Ue, superare i danni   del patto di stabilità

Dall’introduzione dell’euro a oggi, per un arco di quindici anni, sono stati in vigore nell’Unione europea il Trattato di Maastricht (1993), il Trattato di Amsterdam (1999) e il Trattato di Lisbona (2009). Al posto di tali Trattati, tuttavia, è stata imposta l’applicazione e l’osservanza del Regolamento europeo del 1997 (autore il ministro tedesco delle Finanze Theo Waigel, avallato da Carlo Azeglio Ciampi per parte italiana) e di due Regolamenti europei successivi – del 2005 e del 2011 – nonché del Fiscal compact, atto anomalo autoqualificatosi Trattato di diritto internazionale.

Mentre la disciplina dei tre Trattati è stata – ed è – incentrata sull’obiettivo della crescita degli Stati membri, i quali avrebbero dovuto realizzarlo avvalendosi ciascuno della propria politica economica e della capacità di indebitamento regolamentata, il Regolamento del 1997 e quelli successivi hanno introdotto un Patto di stabilità e crescita (Psc). In pratica, all’obiettivo della crescita hanno sostituito il risultato della parità del bilancio a medio termine quale obbligo per tutti gli Stati membri.

Con l’attuazione delle disposizioni dei Trattati, l’Unione sarebbe divenuta l’espressione di una collettività di circa cinquecento milioni di abitanti che, per popolazione, si sarebbe collocata nel mondo al terzo posto dopo la Cina e l’India (sarebbe stata per ricchezza pari agli Stati Uniti). Invece il Patto di stabilità e crescita ha imposto agli Stati membri, con efficacia retroattiva, l’obbligatoria parità del bilancio a medio termine.

Il Patto non ha consentito di produrre alcun sviluppo e le statistiche relative all’andamento del Pil nei tre principali Paesi dell’Eurozona lo hanno palesato con i loro bassi tassi di crescita.
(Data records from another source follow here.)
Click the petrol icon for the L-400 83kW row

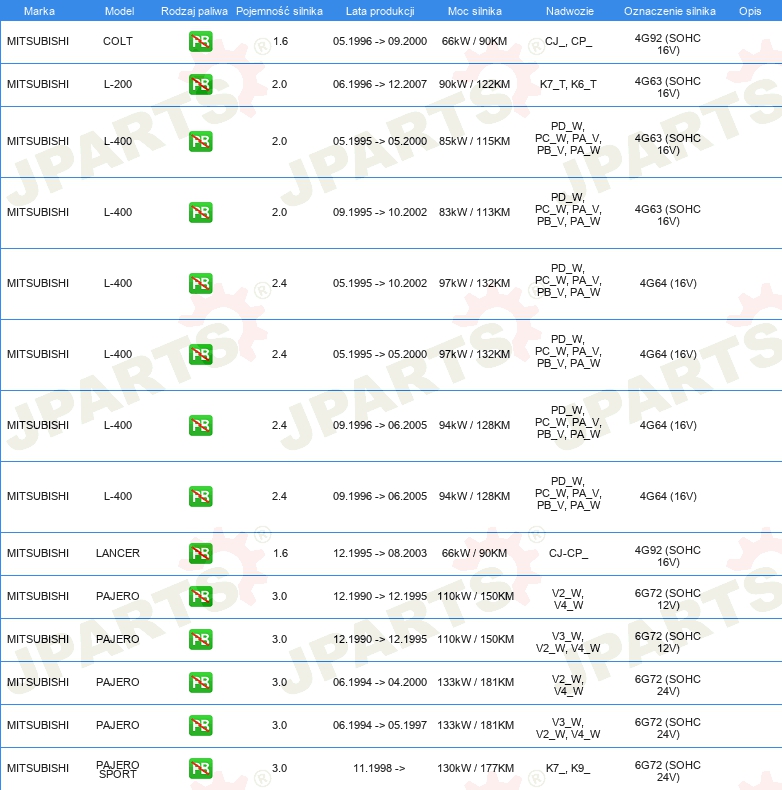pos(201,212)
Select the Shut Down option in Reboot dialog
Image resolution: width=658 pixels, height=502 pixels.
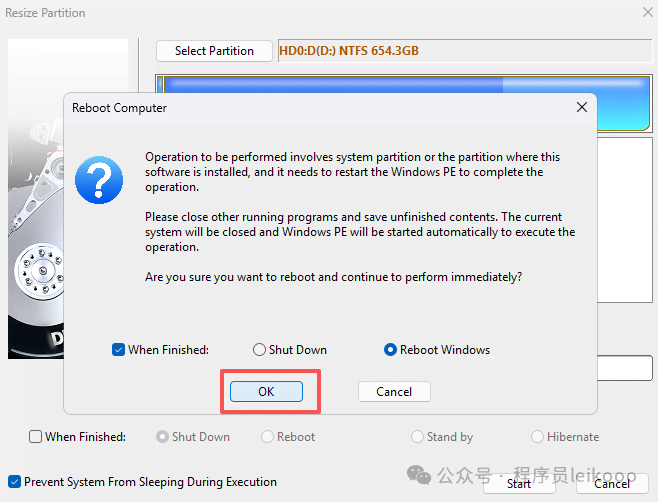260,350
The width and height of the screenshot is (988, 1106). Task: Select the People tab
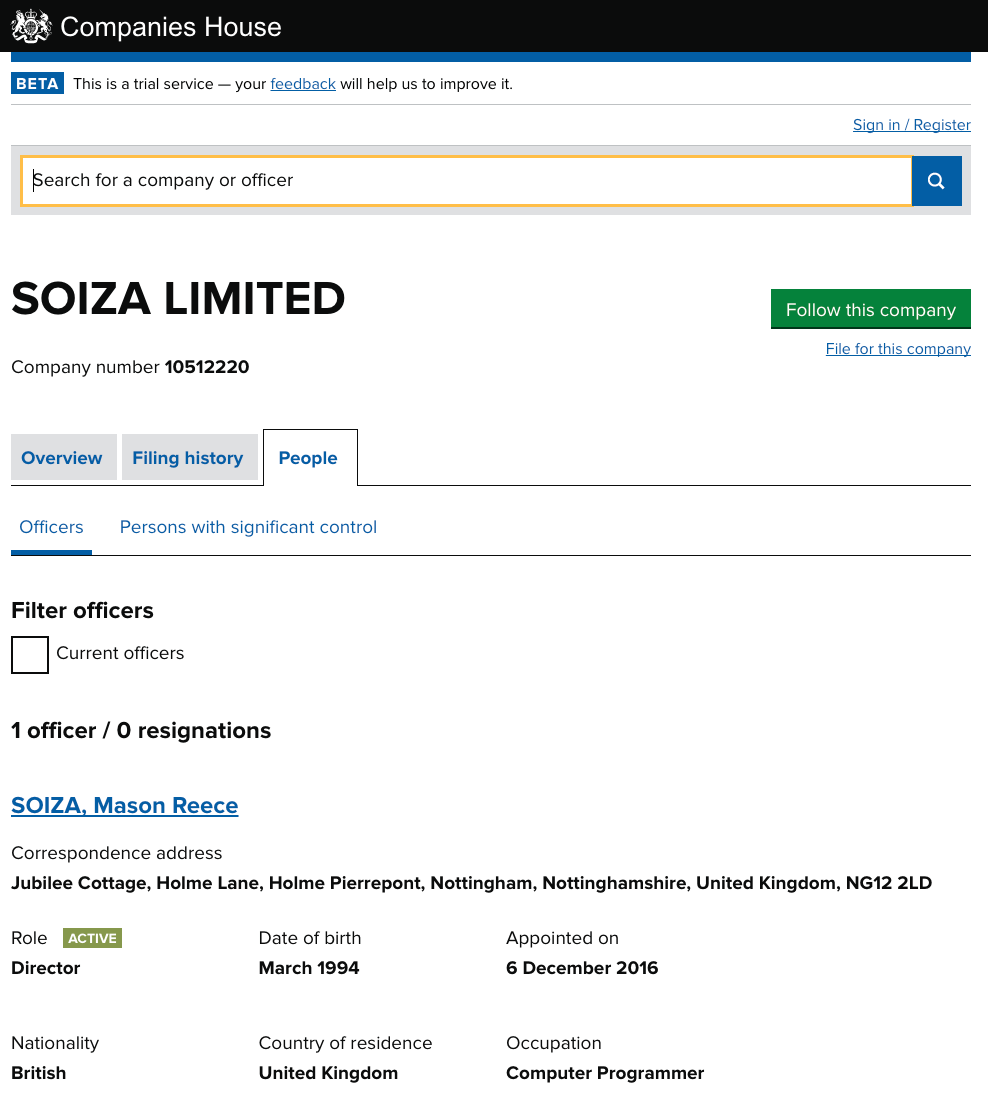pos(308,458)
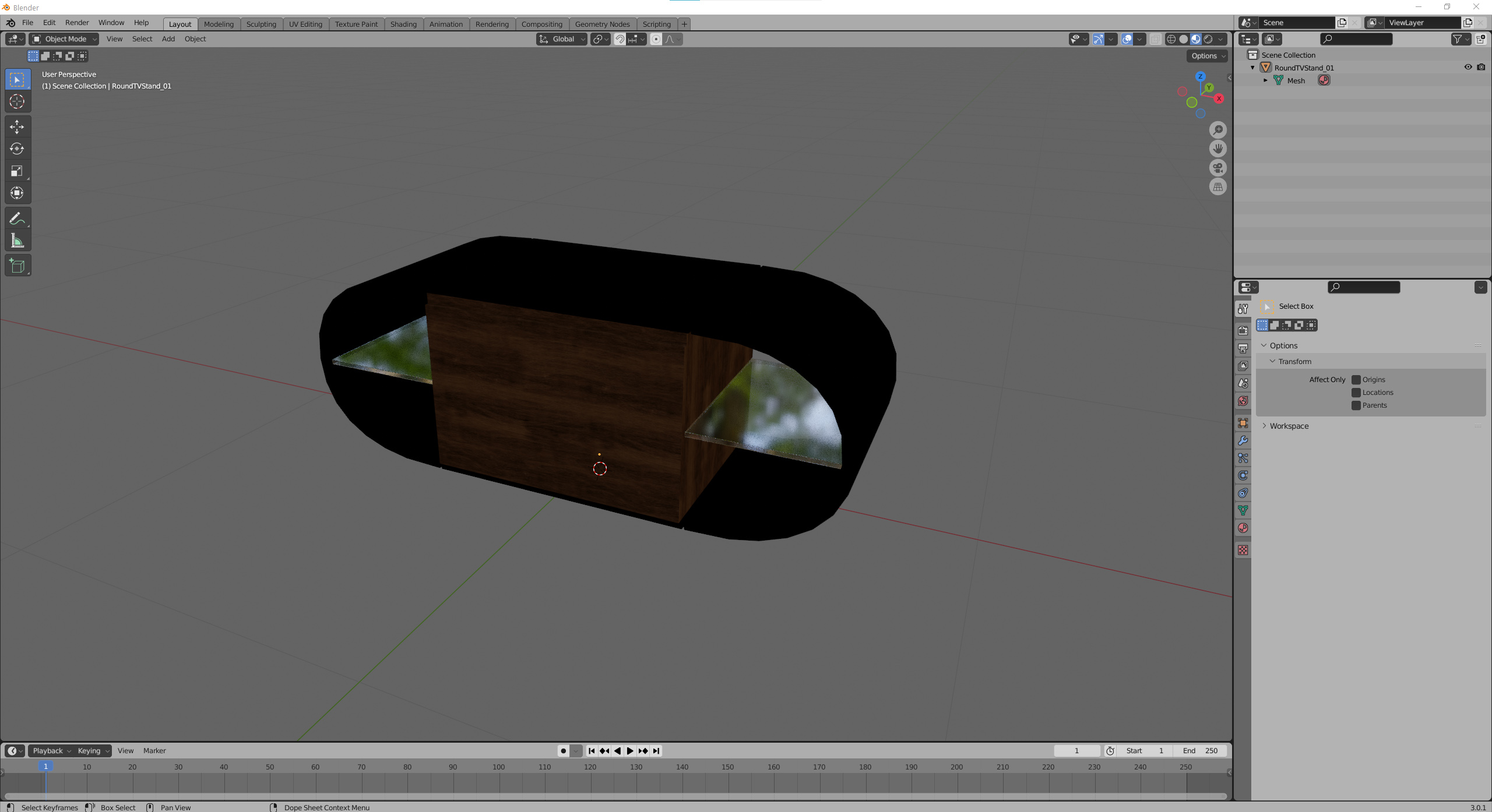The image size is (1492, 812).
Task: Click the viewport Options button
Action: tap(1208, 56)
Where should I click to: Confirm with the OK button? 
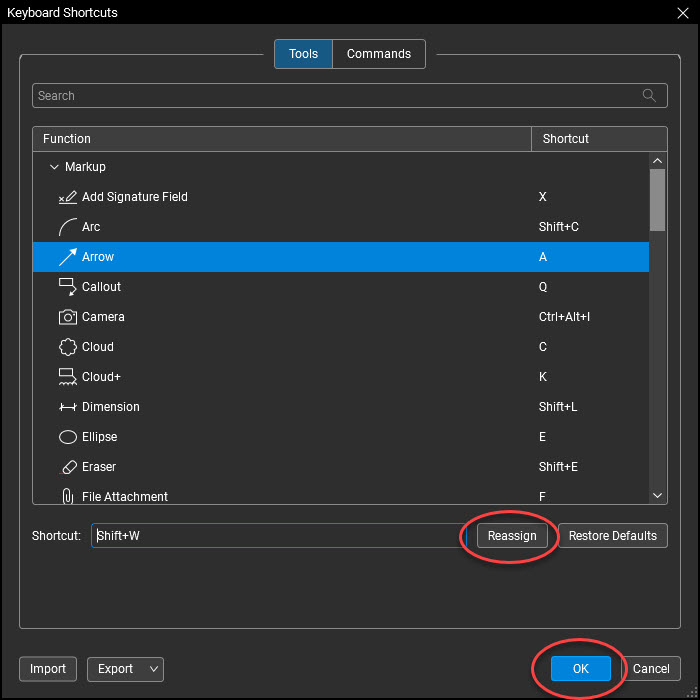pos(580,668)
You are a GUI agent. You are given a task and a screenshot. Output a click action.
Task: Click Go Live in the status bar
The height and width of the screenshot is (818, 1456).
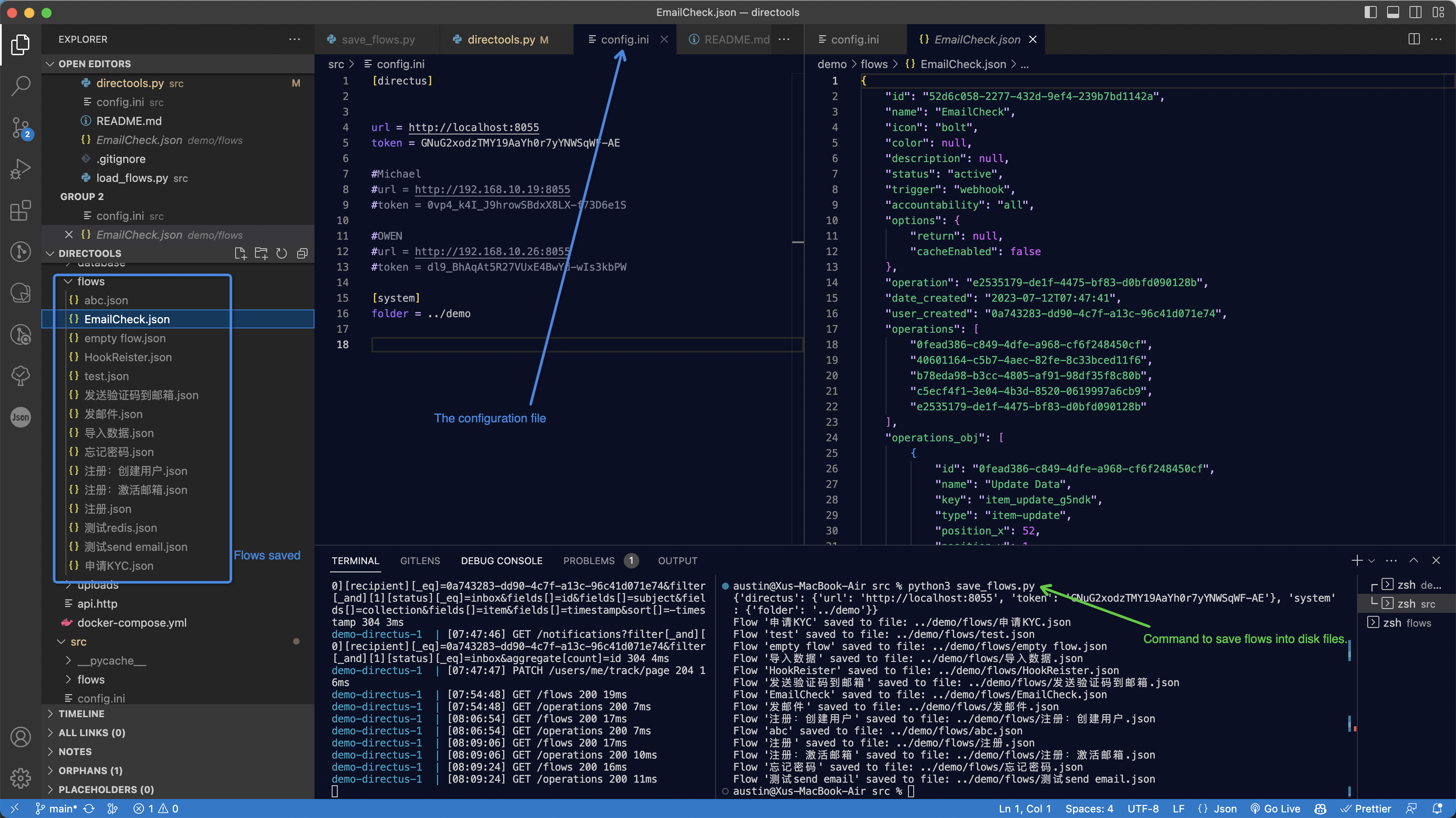click(1276, 809)
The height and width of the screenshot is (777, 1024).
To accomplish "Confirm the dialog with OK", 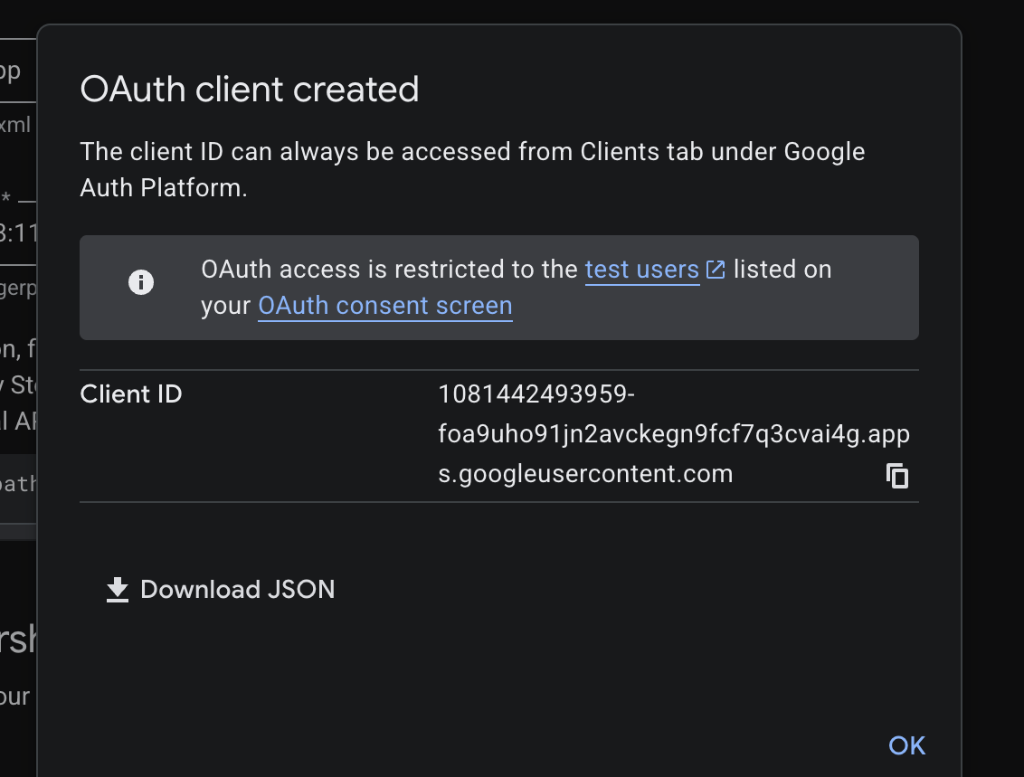I will click(906, 745).
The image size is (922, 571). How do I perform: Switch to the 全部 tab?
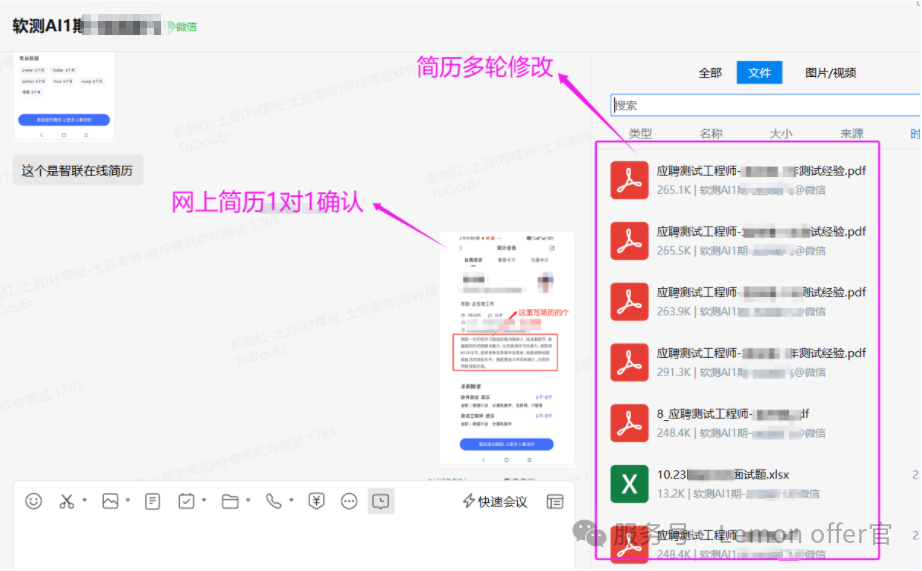click(710, 73)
Con l’obbligo della parità del bilancio, in sostanza, gli Stati membri sono stati privati del potere di adottare ciascuno una propria politica economica e sono rimasti assoggettati a un obbligo, quello della parità del bilancio, fissato direttamente dal Regolamento e ‘impiccati’ a un percorso fissato Stato per Stato dalla Commissione, dal Consiglio e dal Comitato economico e sociale europei.

Dopo quindici anni di mancata applicazione dei Trattati, gli effetti prodotti dall’applicazione del Regolamento sono il numero dei disoccupati, i giovani ancora in cerca del primo lavoro, le piccole e medie imprese costrette a chiudere, le strutture private e pubbliche non completate, distrutte o in condizioni di degrado, i suicidi di imprenditori e lavoratori.È bene ricordare che il valore del tre per cento e del sessanta per cento del Pil, giuridicamente, non sono mai esistiti quali limiti all’indebitamento e al debito degli Stati membri; sono stati valori di riferimento che i Trattati hanno tenuto presenti nel regolare la materia del debito e dell’indebitamento, essendo la disciplina da applicarsi unicamente a quella dettata dall’articolo 104 del Trattato di Maastricht (oggi articolo 126) del Trattato di Lisbona.

Non esistendo più la possibilità in capo ai Governi di decidere autonomamente la propria politica economica, il Regolamento del’97 e quelli successivi hanno posto fine al regime democratico, di cui gli Stati europei rappresentavano la principale espressione al mondo, allo stesso vincolati da norme costituzionali interne, condizione necessaria per essere ammessi all’Unione e alla zona euro. E i titolari dei poteri di vertice – nazionali o europei – hanno lottato e lottano oggi per un potere di governo che non esiste. Con l’assegnazione autoritaria dei compiti, il Patto di stabilità e crescita ha colpito al cuore il progetto che i Paesi fondatori erano riusciti a mettere a punto. Adesso è necessario che l’Unione europea punti all’unione politica, perché in questo modo la garanzia del debito è data dalla capacità di produrre crescita, espressa dal sistema nel suo insieme.

È opportuno ricordare che gli Stati americani confederati, all’atto di diventare una Federazione, avevano un debito elevato e proprio la Federazione estese il suo dominio ad aree vastissime. Anche l’Unione europea contiene aree che potrebbero essere valorizzate, mentre oggi il territorio è colmo di macerie e le capacità produttive, nel complesso, sono sottoutilizzate. In sintesi, il governo politico dell’Unione europea avrebbe mezzi e strumenti per avviare un processo virtuoso di sviluppo.